Ele não sabia com precisão em que momento havia parado de respirar, mas, no instante seguinte, Shouto piscou e se viu encarando o teto branco do seu quarto. Vozes sussurradas se infiltravam na penumbra, escorregando para o interior por uma fresta aberta na porta. Shouto as ignorou e manteve sua visão fixada na brancura vazia, desejando mais do que tudo que um portal se abrisse sob o seu corpo e ele afundasse em um redemoinho de sombras em direção a um mundo paralelo, um no qual ele não precisasse pensar – porque pensar doía – não precisasse virar seu rosto para confirmar a presença que sentia ao seu lado; um mundo onde seus pensamentos não o atormentassem. Era pedir demais estar em um lugar desses?
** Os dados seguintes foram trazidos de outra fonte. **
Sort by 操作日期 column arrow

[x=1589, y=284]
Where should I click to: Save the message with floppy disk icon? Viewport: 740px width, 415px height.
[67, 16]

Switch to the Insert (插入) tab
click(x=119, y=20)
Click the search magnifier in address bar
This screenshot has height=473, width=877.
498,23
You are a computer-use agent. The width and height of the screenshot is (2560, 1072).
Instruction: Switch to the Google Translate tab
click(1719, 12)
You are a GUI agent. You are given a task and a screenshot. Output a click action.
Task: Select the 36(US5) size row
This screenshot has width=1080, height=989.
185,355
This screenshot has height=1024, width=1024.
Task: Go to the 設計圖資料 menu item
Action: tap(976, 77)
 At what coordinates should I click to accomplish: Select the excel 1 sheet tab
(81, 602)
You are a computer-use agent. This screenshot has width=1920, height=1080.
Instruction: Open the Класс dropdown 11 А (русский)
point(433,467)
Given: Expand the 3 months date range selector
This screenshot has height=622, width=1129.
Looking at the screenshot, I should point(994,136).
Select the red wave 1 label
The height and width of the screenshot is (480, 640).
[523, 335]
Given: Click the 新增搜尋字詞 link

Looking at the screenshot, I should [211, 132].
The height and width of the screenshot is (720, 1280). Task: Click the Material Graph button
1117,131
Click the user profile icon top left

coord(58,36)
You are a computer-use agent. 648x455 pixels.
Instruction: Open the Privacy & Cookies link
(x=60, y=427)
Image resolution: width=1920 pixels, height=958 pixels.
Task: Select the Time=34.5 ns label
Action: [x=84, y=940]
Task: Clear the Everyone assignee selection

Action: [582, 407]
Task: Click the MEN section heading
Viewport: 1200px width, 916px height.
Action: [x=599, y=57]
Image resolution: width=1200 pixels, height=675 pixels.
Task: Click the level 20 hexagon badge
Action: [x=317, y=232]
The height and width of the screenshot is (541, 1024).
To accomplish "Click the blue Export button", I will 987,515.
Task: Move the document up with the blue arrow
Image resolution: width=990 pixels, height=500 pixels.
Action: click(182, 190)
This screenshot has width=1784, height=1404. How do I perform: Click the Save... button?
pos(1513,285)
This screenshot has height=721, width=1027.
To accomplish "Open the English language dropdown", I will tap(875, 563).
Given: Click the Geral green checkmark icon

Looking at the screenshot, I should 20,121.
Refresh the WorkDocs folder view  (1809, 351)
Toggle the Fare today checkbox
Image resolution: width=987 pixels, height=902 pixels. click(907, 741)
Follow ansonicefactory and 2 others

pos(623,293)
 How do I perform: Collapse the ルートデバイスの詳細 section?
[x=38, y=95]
Talvez fosse. E por isso seu desejo nunca tivesse se realizado.

Com um suspiro que era tanto para reunir coragem e espantar aquela sensação pegajosa em seu peito, quanto para demonstrar sua desistência, ele olhou para o lado.

Enji Todoroki se encontrava parado ao lado de sua cama, a mesma expressão que via em seus pesadelos com o dia em que ele havia ido embora. As pessoas costumam dizer que crianças ainda muito pequenas não conseguiam reter memórias de eventos muito antigos. Para Shouto, isso não era verdade. Ele lembrava perfeitamente daquele momento, do desprezo, do abandono e da ira. Claro que só vários anos depois viera a identificar esses sinais, mas aquela memória queimava em sua mente, gravada a ferro em cada célula nervosa de seu cérebro e impossível de ser esquecida.